Against the backdrop of years “of hypertrophied rhetoric and trillions of dollars of spending and subsidies,” we still depend on hydrocarbons for 84 percent of all energy, merely two percent lower than two decades ago. “Solar and wind technologies supply barely 5 percent of global energy,” Mills observes. “Electric vehicles still offset less than 0.5 percent of world oil demand.”

The United Nations Intergovernmental Panel on Climate Change (IPC) insists on understanding Earth’s weather and climate in linear terms, targeting CO2 as the sole variable responsible for global warming. That the IPCC can confidently say that continued burning of hydrocarbon fuels will mean Earth’s temperature will rise more than 1.5°C above preindustrial levels by 2030 or 2050 is nonsense.

In Earth’s nonlinear climate system, any number of nonpredictable events may occur. The sun might flare or otherwise increase activity. Equally possible, the sun might already be entering a new minimum period. In time-series analysis, the variations of temperature recorded over a few years are too short a period to establish a recent Earth temperature phenomenon statistically. Time-series climate analysis requires hundreds of thousands or even millions of years of accurate data to be meaningful in geological time. But again, the real issue is that the climate is a vehicle for political change.

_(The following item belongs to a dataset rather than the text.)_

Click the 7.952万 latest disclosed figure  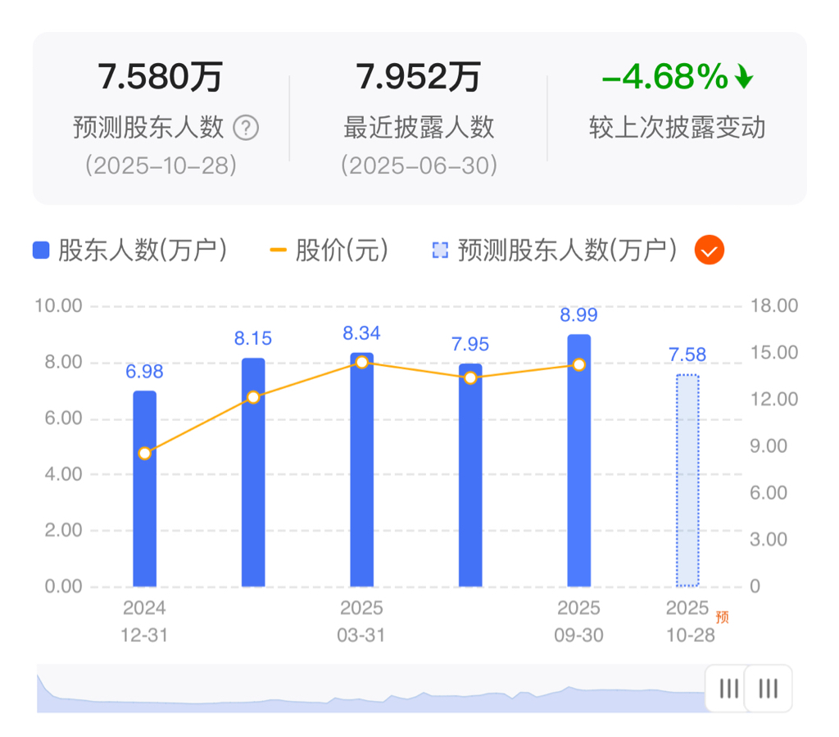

In his 2022 book, Marx in the Anthropocene, associate professor at the University of Tokyo Kohei Saito reimagined the writings of the “young Marx” to argue that Marx was a “degrowth ecological communist.” Saito embraces the NZE movement because he understands that “ecosocialism is the basis for degrowth.” He rejects the possibility of sustainable growth under socialism, realizing that only through degrowth ecosocialism can the “anarchy of capitalism” be transcended.

After years of the radical eco-left preaching the evil of hydrocarbon fuels, we have higher energy costs caused by the systematic implementation of SWB technology that makes no sense, given the rigors of economic theory, energy dynamics, or climate science. The global warming/climate change ideologues preached green energy, but not because the neo-Marxist left knew we had to achieve NZE to save the planet. Today’s radical green revolutionaries embrace NZE because they know that capitalism will fail, not because the world’s workers will unite, but because advanced industrial economies will collapse without abundant, cheap hydrocarbon fuels.